Bornstein later moved to Manchester, England with her children. She died from pancreatic cancer on 28 November 2024, at the age of 90.

== The Holocaust ==
In 1942, the Germans invaded France and would search villages looking for Jews to deport to concentration camps and death camps. Bornstein and her family would rush to hide in barns, farms, convents and the cellars of churches to avoid being captured. As the Nazis tightened their grip on occupied France, Bornstein's parents decided to send their three children to Switzerland, giving them false names and papers so that they could join non-Jewish children at a holiday camp ostensibly to escape the bombing (although most of the children were actually Jews fleeing the Nazis). Bornstein was given the name Renee Blanche. Bornstein was aged 10 and her siblings Helen and Joe were 13 and 9. They hid in a Catholic convent in France for two weeks. Bornstein recalls the nuns telling her that she will die, hence she should be baptised by them so that she can go to heaven.

In 1944, Bornstein's group of 32 children, aged 2 to 16, were helped by a Jewish Girl Guide and French Resistance fighter Marianne Cohn, who took them across the border from Annecy in France to Switzerland. The group missed the train in Annecy and transport with a lorry was arranged. On the way, close to Le Pas De L’Echelle, a French village near Geneva, the lorry was stopped. Bornstein, her siblings and the other children, together with Cohn were arrested by the Gestapo with barking dogs and guns. The driver, Joseph Fournier, was taken away and beaten up by the Gestapo.

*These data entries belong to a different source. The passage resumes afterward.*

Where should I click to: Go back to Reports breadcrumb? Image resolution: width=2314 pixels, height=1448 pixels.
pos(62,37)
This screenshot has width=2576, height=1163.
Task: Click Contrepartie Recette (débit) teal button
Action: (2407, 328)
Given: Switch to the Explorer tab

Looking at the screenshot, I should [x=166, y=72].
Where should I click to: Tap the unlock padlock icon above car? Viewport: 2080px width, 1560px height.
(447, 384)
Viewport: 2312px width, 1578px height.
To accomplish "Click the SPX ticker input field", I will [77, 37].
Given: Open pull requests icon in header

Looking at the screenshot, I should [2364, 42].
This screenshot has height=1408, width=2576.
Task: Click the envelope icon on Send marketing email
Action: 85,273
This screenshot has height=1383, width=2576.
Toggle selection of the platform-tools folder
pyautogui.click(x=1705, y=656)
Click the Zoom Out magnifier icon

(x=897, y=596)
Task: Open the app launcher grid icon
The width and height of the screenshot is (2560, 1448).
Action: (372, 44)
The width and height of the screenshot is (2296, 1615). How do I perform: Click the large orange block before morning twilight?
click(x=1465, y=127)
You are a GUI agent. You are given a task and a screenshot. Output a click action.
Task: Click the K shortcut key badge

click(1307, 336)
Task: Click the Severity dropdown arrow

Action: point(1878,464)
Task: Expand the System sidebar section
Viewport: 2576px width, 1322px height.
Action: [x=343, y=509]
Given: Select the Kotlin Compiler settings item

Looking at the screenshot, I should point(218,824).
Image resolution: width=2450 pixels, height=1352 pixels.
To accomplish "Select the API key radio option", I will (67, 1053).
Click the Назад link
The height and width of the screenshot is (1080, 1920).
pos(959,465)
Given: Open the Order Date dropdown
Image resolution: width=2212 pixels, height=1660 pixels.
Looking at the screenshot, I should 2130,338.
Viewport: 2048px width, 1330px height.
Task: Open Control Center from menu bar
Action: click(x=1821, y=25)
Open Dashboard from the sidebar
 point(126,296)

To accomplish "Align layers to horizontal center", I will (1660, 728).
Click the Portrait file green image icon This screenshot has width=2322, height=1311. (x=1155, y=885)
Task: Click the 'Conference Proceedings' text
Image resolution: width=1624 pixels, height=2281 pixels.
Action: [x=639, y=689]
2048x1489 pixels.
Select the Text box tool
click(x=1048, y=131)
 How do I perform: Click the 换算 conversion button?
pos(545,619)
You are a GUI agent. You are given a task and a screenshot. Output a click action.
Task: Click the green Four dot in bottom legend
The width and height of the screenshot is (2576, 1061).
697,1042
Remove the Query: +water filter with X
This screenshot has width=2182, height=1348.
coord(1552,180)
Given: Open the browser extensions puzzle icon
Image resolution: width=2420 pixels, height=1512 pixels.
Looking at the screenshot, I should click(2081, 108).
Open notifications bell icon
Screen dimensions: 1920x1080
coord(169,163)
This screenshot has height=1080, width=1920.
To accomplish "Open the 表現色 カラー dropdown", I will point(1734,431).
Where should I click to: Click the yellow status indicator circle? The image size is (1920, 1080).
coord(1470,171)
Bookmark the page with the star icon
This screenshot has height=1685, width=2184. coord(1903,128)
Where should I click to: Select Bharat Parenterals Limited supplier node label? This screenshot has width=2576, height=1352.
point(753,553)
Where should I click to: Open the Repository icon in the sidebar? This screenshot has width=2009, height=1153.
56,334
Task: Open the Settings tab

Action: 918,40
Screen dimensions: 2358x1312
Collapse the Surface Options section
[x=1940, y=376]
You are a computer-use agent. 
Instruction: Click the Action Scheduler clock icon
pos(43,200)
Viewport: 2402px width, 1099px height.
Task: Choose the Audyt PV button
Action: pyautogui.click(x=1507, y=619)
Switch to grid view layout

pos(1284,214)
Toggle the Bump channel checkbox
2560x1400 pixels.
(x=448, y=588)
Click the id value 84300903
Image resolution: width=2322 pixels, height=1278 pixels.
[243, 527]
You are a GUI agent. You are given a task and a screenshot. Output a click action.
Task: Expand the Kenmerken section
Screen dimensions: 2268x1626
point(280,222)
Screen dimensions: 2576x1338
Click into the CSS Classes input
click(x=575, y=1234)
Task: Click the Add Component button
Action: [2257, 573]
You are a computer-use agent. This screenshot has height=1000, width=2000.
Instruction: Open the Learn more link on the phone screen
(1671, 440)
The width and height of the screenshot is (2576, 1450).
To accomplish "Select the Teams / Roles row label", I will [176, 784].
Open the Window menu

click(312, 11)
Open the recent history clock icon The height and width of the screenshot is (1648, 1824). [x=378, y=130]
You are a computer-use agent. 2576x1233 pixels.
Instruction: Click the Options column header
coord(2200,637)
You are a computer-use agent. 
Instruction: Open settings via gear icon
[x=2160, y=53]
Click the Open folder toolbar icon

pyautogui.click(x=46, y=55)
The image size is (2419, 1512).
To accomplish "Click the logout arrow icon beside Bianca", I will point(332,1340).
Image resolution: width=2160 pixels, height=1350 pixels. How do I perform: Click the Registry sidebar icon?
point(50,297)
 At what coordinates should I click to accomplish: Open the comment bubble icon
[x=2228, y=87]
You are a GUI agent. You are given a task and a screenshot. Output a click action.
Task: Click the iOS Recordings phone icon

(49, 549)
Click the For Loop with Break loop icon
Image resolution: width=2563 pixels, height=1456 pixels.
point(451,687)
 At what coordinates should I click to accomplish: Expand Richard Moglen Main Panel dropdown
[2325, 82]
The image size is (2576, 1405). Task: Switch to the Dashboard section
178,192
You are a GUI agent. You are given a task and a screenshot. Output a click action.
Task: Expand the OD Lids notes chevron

The children and Marianne were imprisoned in the Prison du Pax in Annemasse, on the border between France and Switzerland. She was interrogated daily at gunpoint by Gestapo Chief Myer together with her siblings. She also witnessed a young Jewish boy, Leon Sonnstein, aged 11 being beaten. The Mayor of Annemasse Jean Deffaugt provided food for the children and visited almost daily passing messages back and forth for Cohn. After a few days in prison, Marianne Cohn was taken away for slave labour and questioning and returned every evening with a beaten face. She was subjected to torture, hot and cold baths and was eventually raped and murdered by the Gestapo in July 1944.

== Liberation ==
In August 1944, after two weeks of being in prison, the Mayor of Annemasse negotiated freedom for the children with the Gestapo. The children stayed in Bonne-sur-Menoge for around two weeks and were told that the Mayor would be shot if they attempted to run away. Members of the underground movement the Maquis took the children to a Red Cross refugee centre at the Carlton Hotel in Geneva where they remained for three months.

In total, Bornstein was separated from her parents for 6 months. Her parents survived WWII by constantly hiding. The family was reunited in late 1944.

== Post-Holocaust ==
In 1964, she married Dr Ernst Israel Bornstein, a Polish holocaust survivor who practised as a doctor and a dentist and the couple lived in Munich and had three children. In 1978, at the age of 55, Ernst died suddenly of a heart condition. When Ernst died, the family relocated to Manchester, England and continued to live there.

Ernst started writing his memoirs after discovering that many of his patients knew nothing about the Holocaust only a generation after it happened and others thought it had been exaggerated and falsified. In 1967, he published 'Die Lange Nacht' which details his experiences of WWII in Nazi labour camps. Bornstein's daughter Noemie translated Die Lange Nacht into English (The Long Night) and the book was published in 2015.

The book included a prefaced letter by David Cameron and has been endorsed by Lord Finkelstein, Rabbi Lord Jonathan Sacks, Jonathan Dimbleby and Dan Snow. A new German edition was published in 2020 with a foreword by Charlotte Knobloch, before being translated into other languages.

== Legacy ==
In May 2019, Bornstein and two other Holocaust survivors were invited back to the town of Annemasse, and a ceremony was held in the town centre in their honour, unveiling a plaque with their names.

BBC One screened Bornstein's story as part of 'Me, My Family and The Holocaust' in November 2020.

In 2021, she was awarded the British Empire Medal (BEM) for services to Holocaust education and commemoration.